* WHAT THE TASK ASKS *
Please arrange the items, from the start through the line containing "will pyautogui.click(x=31, y=687).", as a Markdown table with the columns Row and Line, one numbered row per line. Leave blank lines out.

* DATA TO PROCESS *
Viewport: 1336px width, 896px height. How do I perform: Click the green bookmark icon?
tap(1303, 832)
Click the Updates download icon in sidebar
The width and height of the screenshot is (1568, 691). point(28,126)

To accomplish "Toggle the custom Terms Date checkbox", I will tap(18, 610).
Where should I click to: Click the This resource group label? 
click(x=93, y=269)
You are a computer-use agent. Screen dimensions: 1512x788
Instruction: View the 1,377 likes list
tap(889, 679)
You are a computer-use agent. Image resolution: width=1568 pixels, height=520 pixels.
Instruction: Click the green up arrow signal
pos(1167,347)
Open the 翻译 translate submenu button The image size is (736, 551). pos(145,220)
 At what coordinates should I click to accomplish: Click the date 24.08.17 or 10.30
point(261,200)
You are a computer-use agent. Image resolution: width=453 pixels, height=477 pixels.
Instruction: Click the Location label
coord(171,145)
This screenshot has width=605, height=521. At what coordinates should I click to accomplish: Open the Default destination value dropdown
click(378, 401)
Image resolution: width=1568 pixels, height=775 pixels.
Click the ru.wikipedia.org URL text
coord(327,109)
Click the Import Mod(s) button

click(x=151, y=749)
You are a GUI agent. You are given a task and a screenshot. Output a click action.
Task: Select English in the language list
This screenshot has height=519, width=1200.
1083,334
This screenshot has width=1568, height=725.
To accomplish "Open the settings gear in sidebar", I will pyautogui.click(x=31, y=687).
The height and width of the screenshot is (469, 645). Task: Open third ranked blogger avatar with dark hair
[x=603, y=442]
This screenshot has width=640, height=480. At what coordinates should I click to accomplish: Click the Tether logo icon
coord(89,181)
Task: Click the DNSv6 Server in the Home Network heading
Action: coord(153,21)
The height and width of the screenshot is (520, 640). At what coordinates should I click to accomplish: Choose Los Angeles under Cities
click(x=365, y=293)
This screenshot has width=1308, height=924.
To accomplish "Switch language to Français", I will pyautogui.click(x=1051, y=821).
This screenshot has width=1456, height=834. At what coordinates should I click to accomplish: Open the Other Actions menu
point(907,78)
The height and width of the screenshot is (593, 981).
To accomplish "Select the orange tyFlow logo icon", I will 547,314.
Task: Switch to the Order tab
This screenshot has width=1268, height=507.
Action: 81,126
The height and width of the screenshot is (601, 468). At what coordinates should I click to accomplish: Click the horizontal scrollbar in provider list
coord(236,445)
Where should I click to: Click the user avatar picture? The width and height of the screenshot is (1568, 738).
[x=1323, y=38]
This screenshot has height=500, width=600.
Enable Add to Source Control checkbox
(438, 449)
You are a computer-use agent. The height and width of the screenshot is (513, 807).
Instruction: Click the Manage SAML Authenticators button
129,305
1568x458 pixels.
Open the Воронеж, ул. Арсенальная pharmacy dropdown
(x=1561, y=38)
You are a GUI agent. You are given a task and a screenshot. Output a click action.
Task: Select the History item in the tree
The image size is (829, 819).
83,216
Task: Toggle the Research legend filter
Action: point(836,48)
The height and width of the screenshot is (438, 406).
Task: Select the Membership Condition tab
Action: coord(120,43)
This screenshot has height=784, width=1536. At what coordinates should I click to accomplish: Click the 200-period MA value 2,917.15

* WRITTEN RESPONSE *
| Row | Line |
|---|---|
| 1 | Viewport: 1336px width, 896px height. How do I perform: Click the green bookmark icon? |
| 2 | tap(1303, 832) |
| 3 | Click the Updates download icon in sidebar |
| 4 | The width and height of the screenshot is (1568, 691). point(28,126) |
| 5 | To accomplish "Toggle the custom Terms Date checkbox", I will tap(18, 610). |
| 6 | Where should I click to: Click the This resource group label?  |
| 7 | click(x=93, y=269) |
| 8 | You are a computer-use agent. Screen dimensions: 1512x788 |
| 9 | Instruction: View the 1,377 likes list |
| 10 | tap(889, 679) |
| 11 | You are a computer-use agent. Image resolution: width=1568 pixels, height=520 pixels. |
| 12 | Instruction: Click the green up arrow signal |
| 13 | pos(1167,347) |
| 14 | Open the 翻译 translate submenu button The image size is (736, 551). pos(145,220) |
| 15 |  At what coordinates should I click to accomplish: Click the date 24.08.17 or 10.30 |
| 16 | point(261,200) |
| 17 | You are a computer-use agent. Image resolution: width=453 pixels, height=477 pixels. |
| 18 | Instruction: Click the Location label |
| 19 | coord(171,145) |
| 20 | This screenshot has width=605, height=521. At what coordinates should I click to accomplish: Open the Default destination value dropdown |
| 21 | click(378, 401) |
| 22 | Image resolution: width=1568 pixels, height=775 pixels. |
| 23 | Click the ru.wikipedia.org URL text |
| 24 | coord(327,109) |
| 25 | Click the Import Mod(s) button |
| 26 | click(x=151, y=749) |
| 27 | You are a GUI agent. You are given a task and a screenshot. Output a click action. |
| 28 | Task: Select English in the language list |
| 29 | This screenshot has height=519, width=1200. |
| 30 | 1083,334 |
| 31 | This screenshot has width=1568, height=725. |
| 32 | To accomplish "Open the settings gear in sidebar", I will pyautogui.click(x=31, y=687). |